EXERCISE AIM: Format every line of the material below as a JSON list of strings, with one string for each line and blank lines omitted.

GIVEN DATA:
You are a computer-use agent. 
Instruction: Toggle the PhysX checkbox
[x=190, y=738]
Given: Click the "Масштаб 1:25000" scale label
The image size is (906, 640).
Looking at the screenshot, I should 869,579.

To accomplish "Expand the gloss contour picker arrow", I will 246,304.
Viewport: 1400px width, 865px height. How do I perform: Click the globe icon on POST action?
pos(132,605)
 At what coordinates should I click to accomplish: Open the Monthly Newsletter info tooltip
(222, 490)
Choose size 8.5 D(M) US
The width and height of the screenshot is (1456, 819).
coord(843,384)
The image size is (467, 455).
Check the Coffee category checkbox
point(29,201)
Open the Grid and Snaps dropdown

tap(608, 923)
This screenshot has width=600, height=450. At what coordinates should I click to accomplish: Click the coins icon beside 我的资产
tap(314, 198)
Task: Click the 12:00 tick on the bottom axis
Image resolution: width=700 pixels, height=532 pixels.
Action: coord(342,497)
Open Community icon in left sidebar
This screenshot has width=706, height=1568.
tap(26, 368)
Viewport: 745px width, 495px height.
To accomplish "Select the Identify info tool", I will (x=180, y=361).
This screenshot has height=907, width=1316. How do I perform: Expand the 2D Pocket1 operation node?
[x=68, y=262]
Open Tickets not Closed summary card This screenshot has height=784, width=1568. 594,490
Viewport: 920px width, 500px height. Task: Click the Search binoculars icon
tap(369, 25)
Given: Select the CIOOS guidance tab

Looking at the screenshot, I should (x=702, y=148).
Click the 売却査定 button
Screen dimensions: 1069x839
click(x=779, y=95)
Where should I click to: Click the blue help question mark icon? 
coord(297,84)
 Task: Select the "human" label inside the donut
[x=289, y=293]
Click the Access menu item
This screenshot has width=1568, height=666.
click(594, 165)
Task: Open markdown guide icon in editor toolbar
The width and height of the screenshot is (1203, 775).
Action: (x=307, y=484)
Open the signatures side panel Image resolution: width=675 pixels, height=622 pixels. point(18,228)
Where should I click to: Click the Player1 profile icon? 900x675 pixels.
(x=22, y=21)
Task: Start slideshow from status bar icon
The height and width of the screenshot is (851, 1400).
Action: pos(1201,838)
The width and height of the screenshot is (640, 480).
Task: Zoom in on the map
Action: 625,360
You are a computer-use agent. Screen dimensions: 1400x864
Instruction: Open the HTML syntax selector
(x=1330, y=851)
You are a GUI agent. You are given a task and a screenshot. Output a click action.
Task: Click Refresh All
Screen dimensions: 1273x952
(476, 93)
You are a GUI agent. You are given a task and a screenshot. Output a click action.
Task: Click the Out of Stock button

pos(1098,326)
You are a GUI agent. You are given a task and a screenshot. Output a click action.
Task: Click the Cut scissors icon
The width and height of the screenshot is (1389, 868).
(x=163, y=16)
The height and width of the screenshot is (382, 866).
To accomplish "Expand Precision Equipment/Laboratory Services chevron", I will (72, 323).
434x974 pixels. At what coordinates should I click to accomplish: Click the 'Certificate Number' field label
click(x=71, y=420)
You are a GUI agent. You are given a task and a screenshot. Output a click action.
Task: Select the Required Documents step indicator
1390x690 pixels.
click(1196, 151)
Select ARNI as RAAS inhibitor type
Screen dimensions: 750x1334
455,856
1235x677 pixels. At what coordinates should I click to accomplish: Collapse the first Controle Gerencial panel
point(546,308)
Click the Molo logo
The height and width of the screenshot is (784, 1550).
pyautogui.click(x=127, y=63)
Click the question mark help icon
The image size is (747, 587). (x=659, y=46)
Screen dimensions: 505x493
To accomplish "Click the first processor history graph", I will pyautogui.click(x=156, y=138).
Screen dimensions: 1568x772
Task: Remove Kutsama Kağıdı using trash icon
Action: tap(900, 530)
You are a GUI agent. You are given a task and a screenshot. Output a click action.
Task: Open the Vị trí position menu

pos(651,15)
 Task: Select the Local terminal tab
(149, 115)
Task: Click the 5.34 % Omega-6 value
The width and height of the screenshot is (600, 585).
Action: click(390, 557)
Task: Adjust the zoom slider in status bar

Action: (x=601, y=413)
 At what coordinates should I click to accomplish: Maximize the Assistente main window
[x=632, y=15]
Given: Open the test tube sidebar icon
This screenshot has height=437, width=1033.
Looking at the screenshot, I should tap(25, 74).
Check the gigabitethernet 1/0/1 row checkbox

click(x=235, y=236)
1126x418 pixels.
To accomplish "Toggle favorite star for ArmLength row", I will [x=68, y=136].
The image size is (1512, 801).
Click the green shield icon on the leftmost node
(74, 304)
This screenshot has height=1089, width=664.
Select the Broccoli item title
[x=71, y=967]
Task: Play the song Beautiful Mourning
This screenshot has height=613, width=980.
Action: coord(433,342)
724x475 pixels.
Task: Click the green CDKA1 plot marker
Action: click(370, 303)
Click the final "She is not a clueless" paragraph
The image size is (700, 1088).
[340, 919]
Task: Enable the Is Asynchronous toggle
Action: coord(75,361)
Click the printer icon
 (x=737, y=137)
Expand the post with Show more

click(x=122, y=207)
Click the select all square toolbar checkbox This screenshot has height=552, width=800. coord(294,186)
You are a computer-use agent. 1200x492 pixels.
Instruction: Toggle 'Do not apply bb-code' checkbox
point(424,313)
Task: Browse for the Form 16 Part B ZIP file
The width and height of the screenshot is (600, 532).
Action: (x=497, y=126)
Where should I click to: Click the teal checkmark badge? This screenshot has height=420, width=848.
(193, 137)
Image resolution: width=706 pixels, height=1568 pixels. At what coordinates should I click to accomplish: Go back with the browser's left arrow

FINAL ANSWER:
[
  "You are a computer-use agent. ",
  "Instruction: Toggle the PhysX checkbox",
  "[x=190, y=738]",
  "Given: Click the \"Масштаб 1:25000\" scale label",
  "The image size is (906, 640).",
  "Looking at the screenshot, I should 869,579.",
  "To accomplish \"Expand the gloss contour picker arrow\", I will 246,304.",
  "Viewport: 1400px width, 865px height. How do I perform: Click the globe icon on POST action?",
  "pos(132,605)",
  " At what coordinates should I click to accomplish: Open the Monthly Newsletter info tooltip",
  "(222, 490)",
  "Choose size 8.5 D(M) US",
  "The width and height of the screenshot is (1456, 819).",
  "coord(843,384)",
  "The image size is (467, 455).",
  "Check the Coffee category checkbox",
  "point(29,201)",
  "Open the Grid and Snaps dropdown",
  "tap(608, 923)",
  "This screenshot has width=600, height=450. At what coordinates should I click to accomplish: Click the coins icon beside 我的资产",
  "tap(314, 198)",
  "Task: Click the 12:00 tick on the bottom axis",
  "Image resolution: width=700 pixels, height=532 pixels.",
  "Action: coord(342,497)",
  "Open Community icon in left sidebar",
  "This screenshot has width=706, height=1568.",
  "tap(26, 368)",
  "Viewport: 745px width, 495px height.",
  "To accomplish \"Select the Identify info tool\", I will (x=180, y=361).",
  "This screenshot has height=907, width=1316. How do I perform: Expand the 2D Pocket1 operation node?",
  "[x=68, y=262]",
  "Open Tickets not Closed summary card This screenshot has height=784, width=1568. 594,490",
  "Viewport: 920px width, 500px height. Task: Click the Search binoculars icon",
  "tap(369, 25)",
  "Given: Select the CIOOS guidance tab",
  "Looking at the screenshot, I should (x=702, y=148).",
  "Click the 売却査定 button",
  "Screen dimensions: 1069x839",
  "click(x=779, y=95)",
  "Where should I click to: Click the blue help question mark icon? ",
  "coord(297,84)",
  " Task: Select the \"human\" label inside the donut",
  "[x=289, y=293]",
  "Click the Access menu item",
  "This screenshot has width=1568, height=666.",
  "click(594, 165)",
  "Task: Open markdown guide icon in editor toolbar",
  "The width and height of the screenshot is (1203, 775).",
  "Action: (x=307, y=484)",
  "Open the signatures side panel Image resolution: width=675 pixels, height=622 pixels. point(18,228)",
  "Where should I click to: Click the Player1 profile icon? 900x675 pixels.",
  "(x=22, y=21)",
  "Task: Start slideshow from status bar icon",
  "The height and width of the screenshot is (851, 1400).",
  "Action: pos(1201,838)",
  "The width and height of the screenshot is (640, 480).",
  "Task: Zoom in on the map",
  "Action: 625,360",
  "You are a computer-use agent. Screen dimensions: 1400x864",
  "Instruction: Open the HTML syntax selector",
  "(x=1330, y=851)",
  "You are a GUI agent. You are given a task and a screenshot. Output a click action.",
  "Task: Click Refresh All",
  "Screen dimensions: 1273x952",
  "(476, 93)",
  "You are a GUI agent. You are given a task and a screenshot. Output a click action.",
  "Task: Click the Out of Stock button",
  "pos(1098,326)",
  "You are a GUI agent. You are given a task and a screenshot. Output a click action.",
  "Task: Click the Cut scissors icon",
  "The width and height of the screenshot is (1389, 868).",
  "(x=163, y=16)",
  "The height and width of the screenshot is (382, 866).",
  "To accomplish \"Expand Precision Equipment/Laboratory Services chevron\", I will (72, 323).",
  "434x974 pixels. At what coordinates should I click to accomplish: Click the 'Certificate Number' field label",
  "click(x=71, y=420)",
  "You are a GUI agent. You are given a task and a screenshot. Output a click action.",
  "Task: Select the Required Documents step indicator",
  "1390x690 pixels.",
  "click(1196, 151)",
  "Select ARNI as RAAS inhibitor type",
  "Screen dimensions: 750x1334",
  "455,856",
  "1235x677 pixels. At what coordinates should I click to accomplish: Collapse the first Controle Gerencial panel",
  "point(546,308)",
  "Click the Molo logo",
  "The height and width of the screenshot is (784, 1550).",
  "pyautogui.click(x=127, y=63)",
  "Click the question mark help icon",
  "The image size is (747, 587). (x=659, y=46)",
  "Screen dimensions: 505x493",
  "To accomplish \"Click the first processor history graph\", I will pyautogui.click(x=156, y=138).",
  "Screen dimensions: 1568x772",
  "Task: Remove Kutsama Kağıdı using trash icon",
  "Action: tap(900, 530)",
  "You are a GUI agent. You are given a task and a screenshot. Output a click action.",
  "Task: Open the Vị trí position menu",
  "pos(651,15)",
  " Task: Select the Local terminal tab",
  "(149, 115)",
  "Task: Click the 5.34 % Omega-6 value",
  "The width and height of the screenshot is (600, 585).",
  "Action: click(390, 557)",
  "Task: Adjust the zoom slider in status bar",
  "Action: (x=601, y=413)",
  " At what coordinates should I click to accomplish: Maximize the Assistente main window",
  "[x=632, y=15]",
  "Given: Open the test tube sidebar icon",
  "This screenshot has height=437, width=1033.",
  "Looking at the screenshot, I should tap(25, 74).",
  "Check the gigabitethernet 1/0/1 row checkbox",
  "click(x=235, y=236)",
  "1126x418 pixels.",
  "To accomplish \"Toggle favorite star for ArmLength row\", I will [x=68, y=136].",
  "The image size is (1512, 801).",
  "Click the green shield icon on the leftmost node",
  "(74, 304)",
  "This screenshot has height=1089, width=664.",
  "Select the Broccoli item title",
  "[x=71, y=967]",
  "Task: Play the song Beautiful Mourning",
  "This screenshot has height=613, width=980.",
  "Action: coord(433,342)",
  "724x475 pixels.",
  "Task: Click the green CDKA1 plot marker",
  "Action: click(370, 303)",
  "Click the final \"She is not a clueless\" paragraph",
  "The image size is (700, 1088).",
  "[340, 919]",
  "Task: Enable the Is Asynchronous toggle",
  "Action: coord(75,361)",
  "Click the printer icon",
  " (x=737, y=137)",
  "Expand the post with Show more",
  "click(x=122, y=207)",
  "Click the select all square toolbar checkbox This screenshot has height=552, width=800. coord(294,186)",
  "You are a computer-use agent. 1200x492 pixels.",
  "Instruction: Toggle 'Do not apply bb-code' checkbox",
  "point(424,313)",
  "Task: Browse for the Form 16 Part B ZIP file",
  "The width and height of the screenshot is (600, 532).",
  "Action: (x=497, y=126)",
  "Where should I click to: Click the teal checkmark badge? This screenshot has height=420, width=848.",
  "(193, 137)",
  "Image resolution: width=706 pixels, height=1568 pixels. At what coordinates should I click to accomplish: Go back with the browser's left arrow"
]